Top of PROVIDED TEXT

This post is authored by Daniel Grecoe, Senior Software Engineer at Microsoft.
Today many platforms are moving towards hosting artificial intelligence models in self-managed container services such as Kubernetes. At Microsoft this is a substantial change from Azure Machine Learning Studio which provided all the model management and operationalization services for the user automatically.
To meet this need of self-managed container services Microsoft has introduced the Azure Machine Learning Workbench tool and the Azure services Machine Learning Experimentation, Machine Learning Model Management, Azure Container Registry and Azure Container Service.
With these new tools and services data science teams now have the freedom of wider language and model selection when creating AI new services, coupled with the choice of the infrastructure it is operationalized on. This choice enables the team to appropriately size the container service to meet the business requirements set forth for the model being operationalized while controlling costs associated with the service.

Bottom of PROVIDED TEXT
Top of DATA EXCERPT

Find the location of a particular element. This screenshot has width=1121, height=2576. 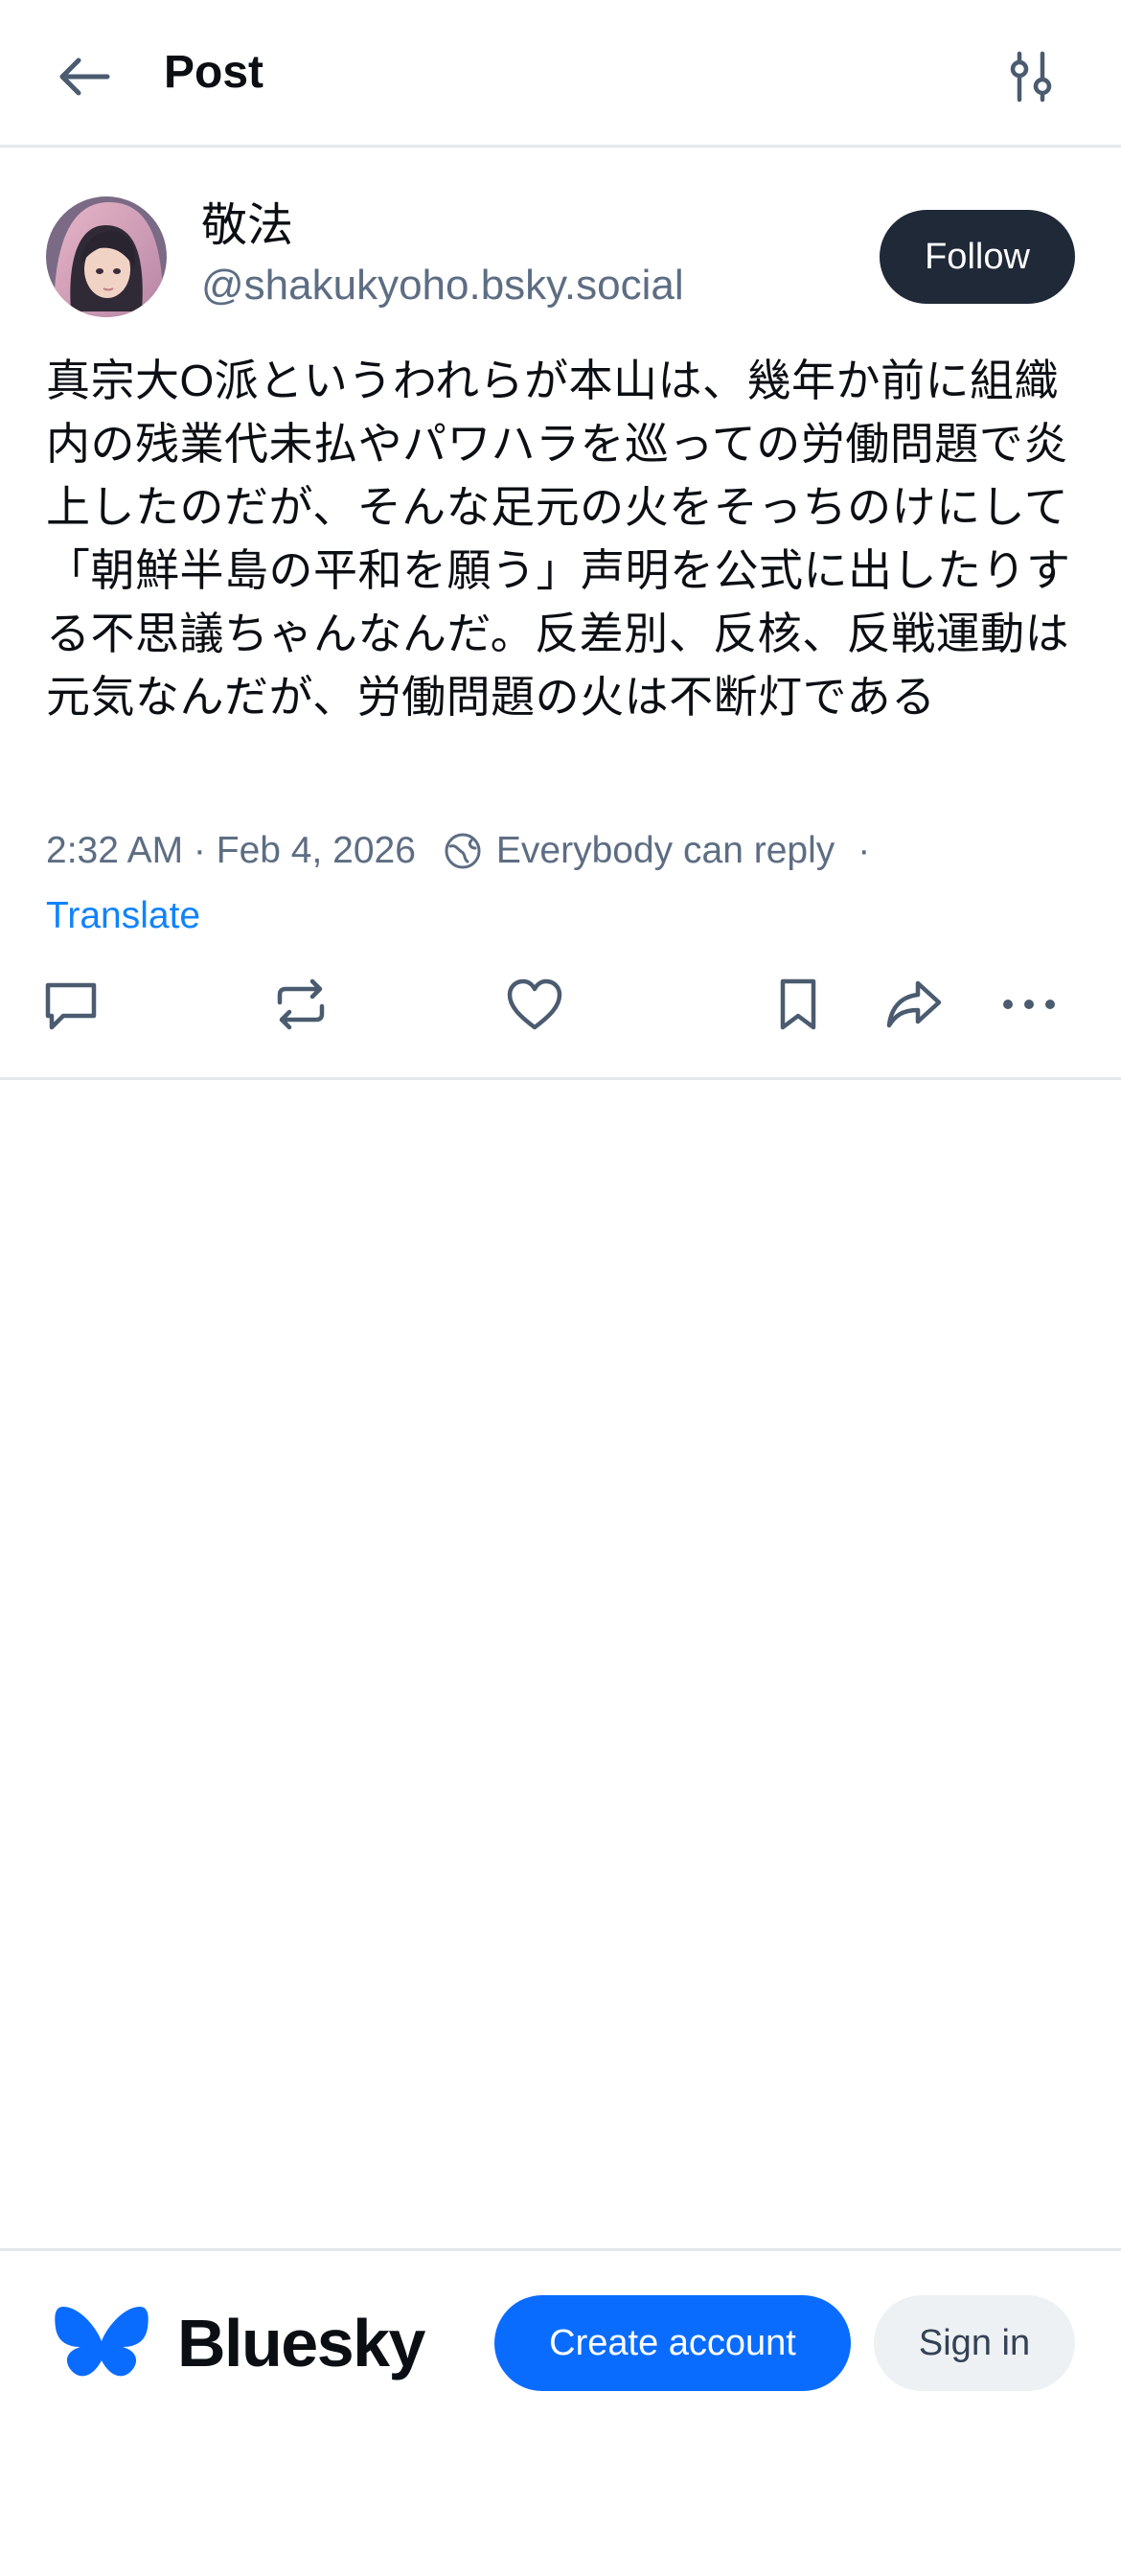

Bottom of DATA EXCERPT

COMPLETE THE FOLLOWING:
1) In the Azure Machine Learning post, retype the passage starting at "To meet this" and ending at "Azure Container Service.".
2) According to the Azure Machine Learning post, which earlier Microsoft offering provided model management and operationalization services to the user automatically?
3) Condense the paragraph of the Azure Machine Learning post that begins "With these new tools and services" into a shorter version that keeps its main facts.

ANSWER LIST:
1)
To meet this need of self-managed container services Microsoft has introduced the Azure Machine Learning Workbench tool and the Azure services Machine Learning Experimentation, Machine Learning Model Management, Azure Container Registry and Azure Container Service.

2) Azure Machine Learning Studio.

3) The new tools and services let data science teams choose from a wider range of languages and models when building new AI services, and also choose the infrastructure those services run on. The team can therefore size the container service to meet the model's business requirements while controlling costs.